• **TASK REQUIREMENTS**: Each line must appear in the answer exactly as it does in the data.

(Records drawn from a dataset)
>>>>

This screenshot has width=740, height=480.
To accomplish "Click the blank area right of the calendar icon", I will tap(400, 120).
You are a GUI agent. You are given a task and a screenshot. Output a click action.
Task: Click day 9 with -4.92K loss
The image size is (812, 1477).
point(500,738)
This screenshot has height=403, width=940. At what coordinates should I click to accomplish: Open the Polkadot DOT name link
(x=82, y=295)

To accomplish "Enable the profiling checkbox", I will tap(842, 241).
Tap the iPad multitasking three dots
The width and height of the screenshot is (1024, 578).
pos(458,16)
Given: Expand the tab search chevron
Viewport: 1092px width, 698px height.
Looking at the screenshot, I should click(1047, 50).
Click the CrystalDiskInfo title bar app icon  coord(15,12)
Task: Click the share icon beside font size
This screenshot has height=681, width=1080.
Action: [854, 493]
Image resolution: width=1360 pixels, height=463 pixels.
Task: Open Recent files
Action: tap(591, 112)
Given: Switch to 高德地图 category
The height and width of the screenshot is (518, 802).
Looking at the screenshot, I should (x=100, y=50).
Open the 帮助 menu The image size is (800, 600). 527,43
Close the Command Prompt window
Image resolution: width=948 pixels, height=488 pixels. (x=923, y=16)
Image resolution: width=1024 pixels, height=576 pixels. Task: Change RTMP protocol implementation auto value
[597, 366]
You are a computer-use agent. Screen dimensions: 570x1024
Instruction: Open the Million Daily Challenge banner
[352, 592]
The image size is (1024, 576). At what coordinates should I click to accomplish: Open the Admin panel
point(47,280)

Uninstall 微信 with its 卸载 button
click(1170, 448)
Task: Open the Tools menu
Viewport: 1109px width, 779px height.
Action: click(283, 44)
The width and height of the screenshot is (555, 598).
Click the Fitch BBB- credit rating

<<<<

• **OUTPUT FOR THIS TASK**:
This screenshot has width=740, height=480.
To accomplish "Click the blank area right of the calendar icon", I will tap(400, 120).
You are a GUI agent. You are given a task and a screenshot. Output a click action.
Task: Click day 9 with -4.92K loss
The image size is (812, 1477).
point(500,738)
This screenshot has height=403, width=940. At what coordinates should I click to accomplish: Open the Polkadot DOT name link
(x=82, y=295)

To accomplish "Enable the profiling checkbox", I will tap(842, 241).
Tap the iPad multitasking three dots
The width and height of the screenshot is (1024, 578).
pos(458,16)
Given: Expand the tab search chevron
Viewport: 1092px width, 698px height.
Looking at the screenshot, I should click(1047, 50).
Click the CrystalDiskInfo title bar app icon  coord(15,12)
Task: Click the share icon beside font size
This screenshot has height=681, width=1080.
Action: [854, 493]
Image resolution: width=1360 pixels, height=463 pixels.
Task: Open Recent files
Action: tap(591, 112)
Given: Switch to 高德地图 category
The height and width of the screenshot is (518, 802).
Looking at the screenshot, I should (x=100, y=50).
Open the 帮助 menu The image size is (800, 600). 527,43
Close the Command Prompt window
Image resolution: width=948 pixels, height=488 pixels. (x=923, y=16)
Image resolution: width=1024 pixels, height=576 pixels. Task: Change RTMP protocol implementation auto value
[597, 366]
You are a computer-use agent. Screen dimensions: 570x1024
Instruction: Open the Million Daily Challenge banner
[352, 592]
The image size is (1024, 576). At what coordinates should I click to accomplish: Open the Admin panel
point(47,280)

Uninstall 微信 with its 卸载 button
click(1170, 448)
Task: Open the Tools menu
Viewport: 1109px width, 779px height.
Action: click(283, 44)
The width and height of the screenshot is (555, 598).
Click the Fitch BBB- credit rating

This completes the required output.